Given instruction —
Rewrite the records below, changing every instance of "tab" to "pane" and leaving all other text as it is.

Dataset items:
★ ★ ★ ★

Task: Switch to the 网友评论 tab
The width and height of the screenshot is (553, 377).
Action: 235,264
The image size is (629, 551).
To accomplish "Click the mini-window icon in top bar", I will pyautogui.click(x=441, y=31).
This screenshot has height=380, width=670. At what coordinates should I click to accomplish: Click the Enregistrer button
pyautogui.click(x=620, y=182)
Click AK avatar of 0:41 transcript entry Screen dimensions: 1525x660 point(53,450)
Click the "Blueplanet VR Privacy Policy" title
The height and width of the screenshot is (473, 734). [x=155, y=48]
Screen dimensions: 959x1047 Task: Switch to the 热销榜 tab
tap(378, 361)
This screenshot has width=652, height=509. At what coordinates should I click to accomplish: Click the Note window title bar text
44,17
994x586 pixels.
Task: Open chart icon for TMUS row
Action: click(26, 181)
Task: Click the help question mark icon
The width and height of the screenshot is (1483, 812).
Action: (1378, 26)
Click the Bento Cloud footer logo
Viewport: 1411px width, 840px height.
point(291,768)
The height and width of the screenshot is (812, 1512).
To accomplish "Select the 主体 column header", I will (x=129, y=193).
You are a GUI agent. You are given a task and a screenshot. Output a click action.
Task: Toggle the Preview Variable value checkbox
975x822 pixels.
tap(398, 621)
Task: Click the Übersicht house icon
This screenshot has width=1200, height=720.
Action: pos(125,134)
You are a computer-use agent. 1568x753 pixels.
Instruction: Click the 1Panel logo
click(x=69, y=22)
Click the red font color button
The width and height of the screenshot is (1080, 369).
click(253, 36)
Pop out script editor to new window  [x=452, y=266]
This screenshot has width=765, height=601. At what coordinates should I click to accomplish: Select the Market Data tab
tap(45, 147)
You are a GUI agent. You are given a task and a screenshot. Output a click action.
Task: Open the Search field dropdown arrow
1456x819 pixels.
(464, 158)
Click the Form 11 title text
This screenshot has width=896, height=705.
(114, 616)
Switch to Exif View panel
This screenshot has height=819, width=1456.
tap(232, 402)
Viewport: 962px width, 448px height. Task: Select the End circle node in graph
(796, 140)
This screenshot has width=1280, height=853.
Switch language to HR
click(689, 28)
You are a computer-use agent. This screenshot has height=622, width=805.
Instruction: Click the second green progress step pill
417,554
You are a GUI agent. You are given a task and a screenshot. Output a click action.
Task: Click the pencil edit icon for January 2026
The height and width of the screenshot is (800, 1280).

★ ★ ★ ★

Output below —
Task: Switch to the 网友评论 pane
The width and height of the screenshot is (553, 377).
Action: 235,264
The image size is (629, 551).
To accomplish "Click the mini-window icon in top bar", I will pyautogui.click(x=441, y=31).
This screenshot has height=380, width=670. At what coordinates should I click to accomplish: Click the Enregistrer button
pyautogui.click(x=620, y=182)
Click AK avatar of 0:41 transcript entry Screen dimensions: 1525x660 point(53,450)
Click the "Blueplanet VR Privacy Policy" title
The height and width of the screenshot is (473, 734). [x=155, y=48]
Screen dimensions: 959x1047 Task: Switch to the 热销榜 pane
tap(378, 361)
This screenshot has width=652, height=509. At what coordinates should I click to accomplish: Click the Note window title bar text
44,17
994x586 pixels.
Task: Open chart icon for TMUS row
Action: click(26, 181)
Task: Click the help question mark icon
The width and height of the screenshot is (1483, 812).
Action: (1378, 26)
Click the Bento Cloud footer logo
Viewport: 1411px width, 840px height.
point(291,768)
The height and width of the screenshot is (812, 1512).
To accomplish "Select the 主体 column header", I will (x=129, y=193).
You are a GUI agent. You are given a task and a screenshot. Output a click action.
Task: Toggle the Preview Variable value checkbox
975x822 pixels.
tap(398, 621)
Task: Click the Übersicht house icon
This screenshot has width=1200, height=720.
Action: pos(125,134)
You are a computer-use agent. 1568x753 pixels.
Instruction: Click the 1Panel logo
click(x=69, y=22)
Click the red font color button
The width and height of the screenshot is (1080, 369).
click(253, 36)
Pop out script editor to new window  [x=452, y=266]
This screenshot has width=765, height=601. At what coordinates should I click to accomplish: Select the Market Data pane
tap(45, 147)
You are a GUI agent. You are given a task and a screenshot. Output a click action.
Task: Open the Search field dropdown arrow
1456x819 pixels.
(464, 158)
Click the Form 11 title text
This screenshot has width=896, height=705.
(114, 616)
Switch to Exif View panel
This screenshot has height=819, width=1456.
tap(232, 402)
Viewport: 962px width, 448px height. Task: Select the End circle node in graph
(796, 140)
This screenshot has width=1280, height=853.
Switch language to HR
click(689, 28)
You are a computer-use agent. This screenshot has height=622, width=805.
Instruction: Click the second green progress step pill
417,554
You are a GUI agent. You are given a task and a screenshot. Output a click action.
Task: Click the pencil edit icon for January 2026
The height and width of the screenshot is (800, 1280).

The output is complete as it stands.